Balzac não pode ser classificado entre os autores
românticos nem entre os liberais. Sua reação agudamente negativa contra a
restauração da ordem patriarcal e sua aceitação da necessidade histórica da
sociedade burguesa distinguem-no definitivamente do primeiro grupo. Difere da
escola de romancistas liberais e apologéticos pela veracidade e coragem no
descrever os aspectos decantes do progresso burguês e, também por sua profunda
compreensão das suas contradições internas.
O mecanismo nivelador da civilização burguesa,
segundo Balzac, priva um homem de sua individualidade, converte-o num autômato,
encadeia-o à rotina monótona de um ofício, sufoca todas as suas capacidades e
energias.
Quando uma pessoa de talento não pode chegar a
converter-se num criminoso, torna-se um ser, até certo ponto, anormal. Quanto
mais fortemente o ambiente capitalista oprime os talentos e temperamentos
individuais, mais ruinosas e exageradas se manifestam estas energias
restringidas, uma vez que a pressão se alivia e o individuo recebe um pouco de
liberdade para seguir suas inclinações: frugalidade, amor, sensualidade,
ciência, etc. Nesta paixão libertada concentra o indivíduo todas as suas
energias, sua vontade e seu fervor; está completamente absorvido por ela.
A sociedade burguesa é o “reino espiritual dos
animais”, dos medíocres, da vulgaridade e da uniformização de tudo, desde os
costumes correntes até a moral e a psicologia.

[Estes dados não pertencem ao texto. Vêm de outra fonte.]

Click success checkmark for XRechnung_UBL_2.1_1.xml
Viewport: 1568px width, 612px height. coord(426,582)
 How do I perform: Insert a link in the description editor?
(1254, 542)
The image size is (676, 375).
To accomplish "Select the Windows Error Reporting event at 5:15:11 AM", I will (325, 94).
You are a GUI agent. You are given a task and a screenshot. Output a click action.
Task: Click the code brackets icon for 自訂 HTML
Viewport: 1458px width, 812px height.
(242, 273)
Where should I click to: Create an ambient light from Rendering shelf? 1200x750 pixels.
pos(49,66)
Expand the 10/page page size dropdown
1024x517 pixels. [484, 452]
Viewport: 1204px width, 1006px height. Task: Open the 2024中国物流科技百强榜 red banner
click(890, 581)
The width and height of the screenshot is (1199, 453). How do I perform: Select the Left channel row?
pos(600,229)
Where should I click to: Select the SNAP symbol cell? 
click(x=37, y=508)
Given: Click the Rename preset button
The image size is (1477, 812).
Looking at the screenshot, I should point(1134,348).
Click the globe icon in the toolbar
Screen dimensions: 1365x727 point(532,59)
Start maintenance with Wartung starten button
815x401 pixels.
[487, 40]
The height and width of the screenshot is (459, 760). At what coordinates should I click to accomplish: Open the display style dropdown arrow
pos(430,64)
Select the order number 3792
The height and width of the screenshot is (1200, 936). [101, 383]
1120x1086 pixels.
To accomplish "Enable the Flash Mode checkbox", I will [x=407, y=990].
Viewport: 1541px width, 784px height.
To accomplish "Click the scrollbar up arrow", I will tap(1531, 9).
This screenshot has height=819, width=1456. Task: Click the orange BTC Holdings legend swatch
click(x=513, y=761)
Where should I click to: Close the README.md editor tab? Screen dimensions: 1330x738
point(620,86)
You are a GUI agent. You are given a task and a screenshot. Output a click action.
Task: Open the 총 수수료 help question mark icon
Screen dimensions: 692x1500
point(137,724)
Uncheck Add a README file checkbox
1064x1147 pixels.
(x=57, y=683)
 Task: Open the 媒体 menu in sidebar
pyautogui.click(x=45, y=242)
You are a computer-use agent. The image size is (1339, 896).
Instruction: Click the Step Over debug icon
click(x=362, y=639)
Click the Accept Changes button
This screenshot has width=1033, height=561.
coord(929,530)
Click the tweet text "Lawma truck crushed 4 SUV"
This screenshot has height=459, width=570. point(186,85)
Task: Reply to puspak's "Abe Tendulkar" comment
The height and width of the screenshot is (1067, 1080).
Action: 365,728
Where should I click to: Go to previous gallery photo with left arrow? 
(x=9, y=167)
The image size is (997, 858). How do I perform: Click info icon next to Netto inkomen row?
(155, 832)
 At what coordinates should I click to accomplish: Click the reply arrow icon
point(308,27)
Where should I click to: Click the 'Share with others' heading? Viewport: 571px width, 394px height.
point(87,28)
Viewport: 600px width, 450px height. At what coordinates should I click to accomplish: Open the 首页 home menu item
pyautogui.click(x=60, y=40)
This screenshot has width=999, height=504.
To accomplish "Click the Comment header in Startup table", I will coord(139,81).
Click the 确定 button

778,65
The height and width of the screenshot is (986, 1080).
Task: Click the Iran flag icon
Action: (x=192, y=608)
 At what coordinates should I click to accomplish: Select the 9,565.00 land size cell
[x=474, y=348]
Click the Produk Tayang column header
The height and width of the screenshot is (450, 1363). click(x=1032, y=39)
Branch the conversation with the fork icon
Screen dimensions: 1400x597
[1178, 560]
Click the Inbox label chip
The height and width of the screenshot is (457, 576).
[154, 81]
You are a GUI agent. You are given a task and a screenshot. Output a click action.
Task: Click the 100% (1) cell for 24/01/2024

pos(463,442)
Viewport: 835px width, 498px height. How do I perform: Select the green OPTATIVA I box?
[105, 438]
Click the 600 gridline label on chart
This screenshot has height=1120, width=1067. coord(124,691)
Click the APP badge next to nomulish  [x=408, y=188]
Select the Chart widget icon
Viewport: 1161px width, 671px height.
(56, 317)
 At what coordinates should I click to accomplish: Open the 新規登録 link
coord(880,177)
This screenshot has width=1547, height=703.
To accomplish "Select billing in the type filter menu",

O mundo do “grande igualador”, o
dinheiro , sufoca todo o ímpeto extraordinário, viola todo o talento e toda a
habilidade individual.
Nos tempos que correm, dinheiro significa prazer,
consideração, amigos, sucesso, aptidões e até inteligência: esse doce metal
pode ser objeto constante de amor e respeito dos mortais, qualquer que seja a
idade ou condição, de reis a costureirinhas, de grandes proprietários a
emigrantes. No entanto, esse mesmo dinheiro, fonte de todos os prazeres, origem
de todas as glórias, é também objeto de todas as disputas .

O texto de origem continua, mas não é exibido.